▶ Text for analysis
=-=-=

SEIU International, one of the largest unions in the country and a reliable cog in the Democratic voter turnout machine, also tied renewed Republican interest in limiting voting to memories of the last election.
"Latino voters and workers across backgrounds turned out in huge numbers and voted for change in November, so it's no surprise that certain legislatures are trying to take their power away," Rocio Sáenz, SEIU's executive vice president, told Newsweek. "But we won't let them."
In Arizona, where Biden squeaked by Trump with an advantage of only 10,457 votes, he also received 63% of the Latino vote. When the election was certified, weeks after election day, Republican Governor Doug Ducey vouched for the process.
"We do elections well here in Arizona," Ducey said. "The system is strong."
But now, the tune in the state has changed. Democratic attorney Roy Herrera told Newsweek he's been an election lawyer in the state for a long time, "and I've never seen the volume of bad election proposals in the state and nationally."
He said making it more difficult to vote in Arizona means Latino voters will be affected, pointing out that early voting and drop boxes are popular among Hispanics, and citing the more onerous voter ID requirements Republicans are proposing.
"It's more difficult for Latinos to get a driver's license, it's less common," Herrera said.
Beyond language and immigration considerations, there is a financial aspect as well.
"It hurts working class people like a poll tax did," he said. "You have to get a government-issued ID, well, that costs money."
In Texas, the election was never in doubt for Trump, who won with a 5.6% margin. But Manny Garcia, who served as the executive director for the Texas Democratic Party during the 2020 cycle, noted it was the narrowest statewide gap for Republicans in 20 years. That's why, he said, Latinos would bear the brunt of the proposed changes.
"Some of the things in Senate Bill 7 and House Bill 6 are directly targeted at the actions of Harris County, which is one of the largest in the country and has a massive and growing Latino population," he said of the 44% Hispanic county, "from the number of hours to early vote, drive-thru voting to early vote, nighttime voting, 24/7 voting so shift workers could cast their ballot, and making it harder to vote by mail."

=-=-=

▶ Data under study

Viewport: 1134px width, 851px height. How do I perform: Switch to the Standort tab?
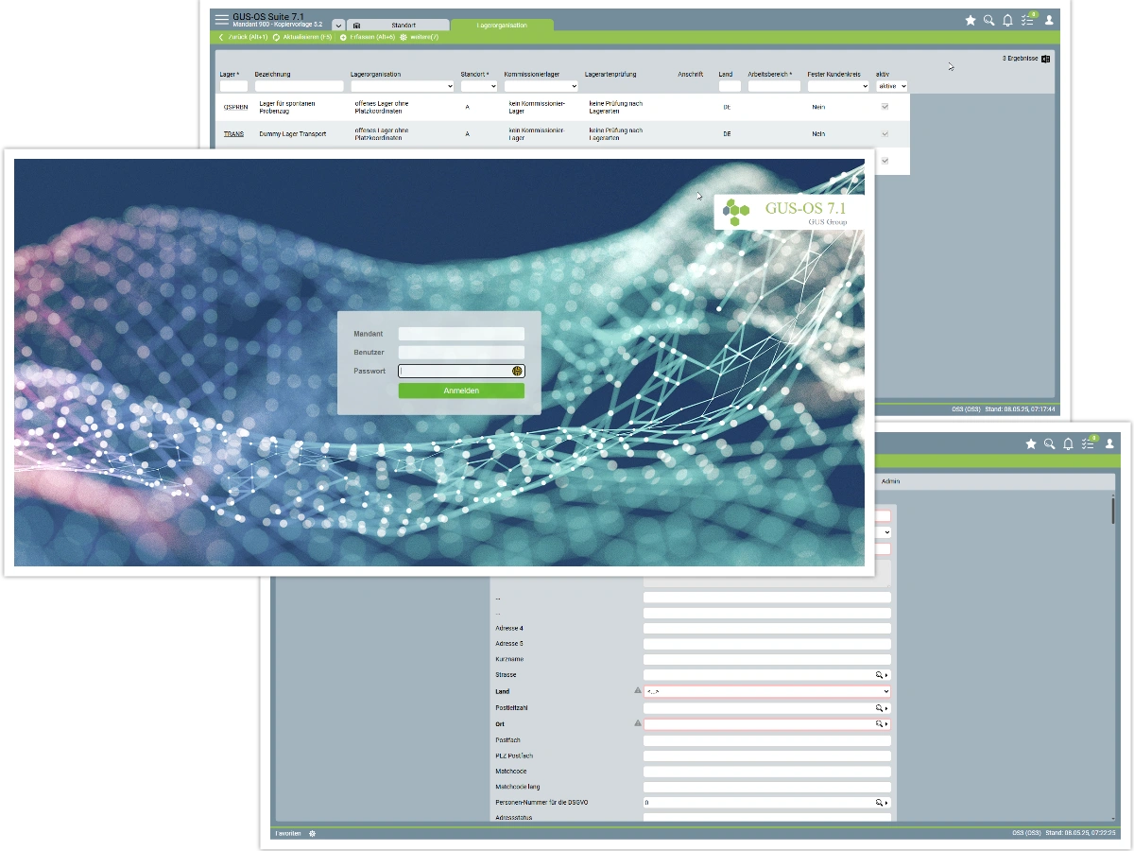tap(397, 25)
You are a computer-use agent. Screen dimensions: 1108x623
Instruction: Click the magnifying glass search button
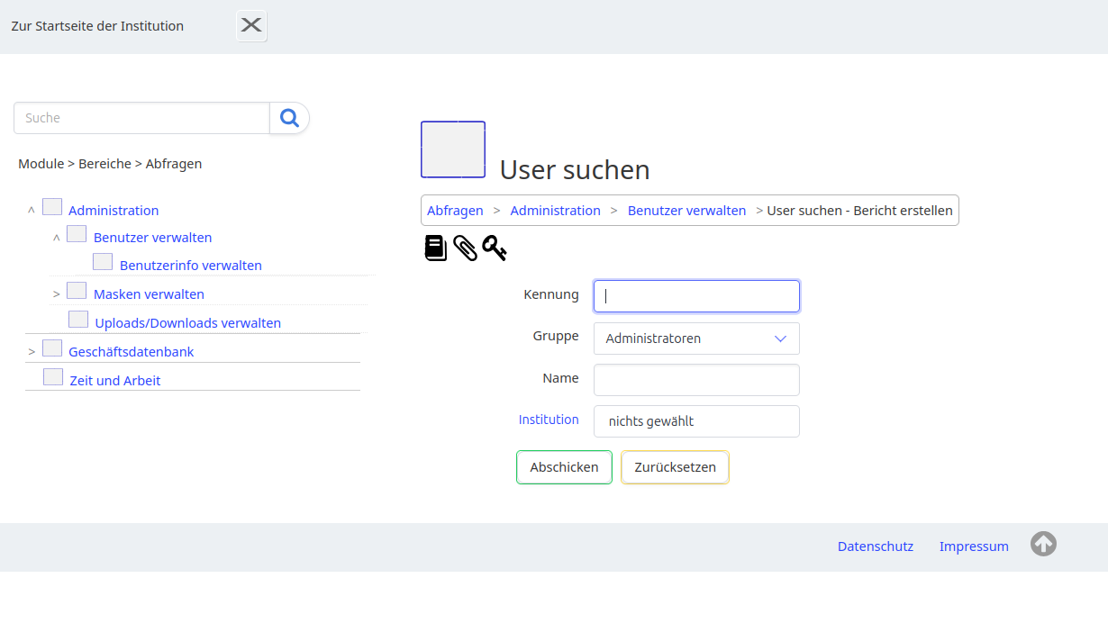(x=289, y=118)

=-=-=

▶ Set of tasks
[A] According to the voting article, by how many votes did Biden beat Trump in Arizona?
[B] From the voting article, copy the passage between "He said making" and "Republicans are proposing.", inclusive.

▶ Answers for this exercise
[A] 10,457 votes.

[B]
He said making it more difficult to vote in Arizona means Latino voters will be affected, pointing out that early voting and drop boxes are popular among Hispanics, and citing the more onerous voter ID requirements Republicans are proposing.